"Ciegos", fuera del lugar común
Sin desbordes ni sobreactuaciones, apelando a una sobriedad clásica, el primer film en solitario de Zuber presenta la historia de un no vidente que desafía límites y sabe de secretos.
Las veces en que el cine eligió a un hombre ciego como protagonista, lo dotó de habilidades o desarrollos que lo aproximan a la condición de superhéroe. El más famoso no vidente del cine -el de Perfume de mujer, en ambas versiones- decía reconocer a una mujer hermosa por el olfato (en la versión Risi-Gassman) o se bailaba un tangazo de rompe y raja con una naifa ídem (versión Pacino-Martin Brest). Sin llegar a tanto, el Marco de Ciegos desarrolla una hiperactividad que desafía los límites que le fija su impedimento. Cocina, patea la pelota con su hijo, le hace una toma al hermano como humorada de vestuario, juega al ajedrez, lleva un arma y, sobre todo, la emprende a machetazos en medio de la espesura, poniendo en riesgo a todos. A sí mismo más que a nadie. En las dos versiones de Perfume de mujer, el héroe era un militar que, tras quedar ciego en la guerra, quería suicidarse. ¿Será que inconscientemente Marco busca lo mismo? Como su(s) antecesor(es), Marco no nació no vidente. Y tal vez haya perdido la vista en circunstancias muy parecidas.

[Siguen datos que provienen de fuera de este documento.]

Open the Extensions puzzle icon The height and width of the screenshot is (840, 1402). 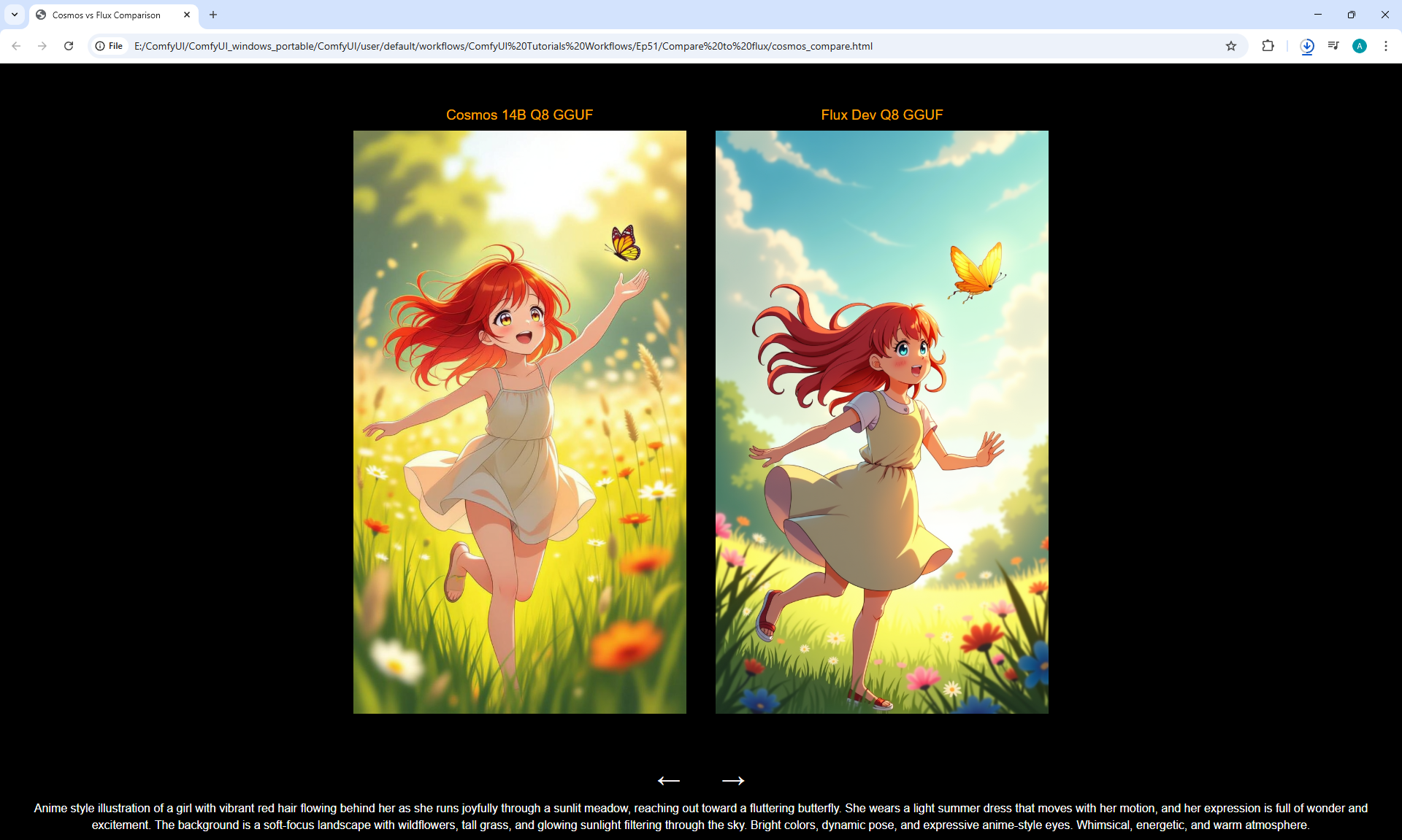1268,46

Hijo de Marco (Marcelo Subiotto), Juan (Benicio Mutti Spinetta, nieto del más grande músico argentino de rock) es también su lazarillo. Está en esa edad (comienzo del secundario, las primeras chicas, los primeros tragos) en que un hijo empieza a necesitar menos de los padres. Marco lo lleva consigo al noreste del país, para visitar a su madre y su hermano (Luis Ziembrowski), y resolver de paso unos asuntos inmobiliarios. Para alguna de esas cosas llegan tarde. Otras le permitirán reencontrarse con la casa de su niñez y primera juventud, antes de ser trasladado al otro extremo del país. Como toda relación entre hermanos, la de Marco y Pedro oscila entre el amor y los roces. Algunos de éstos tienen que ver con cierta transacción. En cuanto a Juan, son las primeras rebeliones contra la autoridad, motivadas tanto por la obcecación del padre en tratar al hijo como lazarillo profesional, como por el encuentro de éste con unos chicos de la zona, todos más o menos de su edad. Más que los chicos, una chica llamada Cuba (Isabel Aladro) con la que le va muy bien en el juego de la botellita. Para Juan es río, birra, beso.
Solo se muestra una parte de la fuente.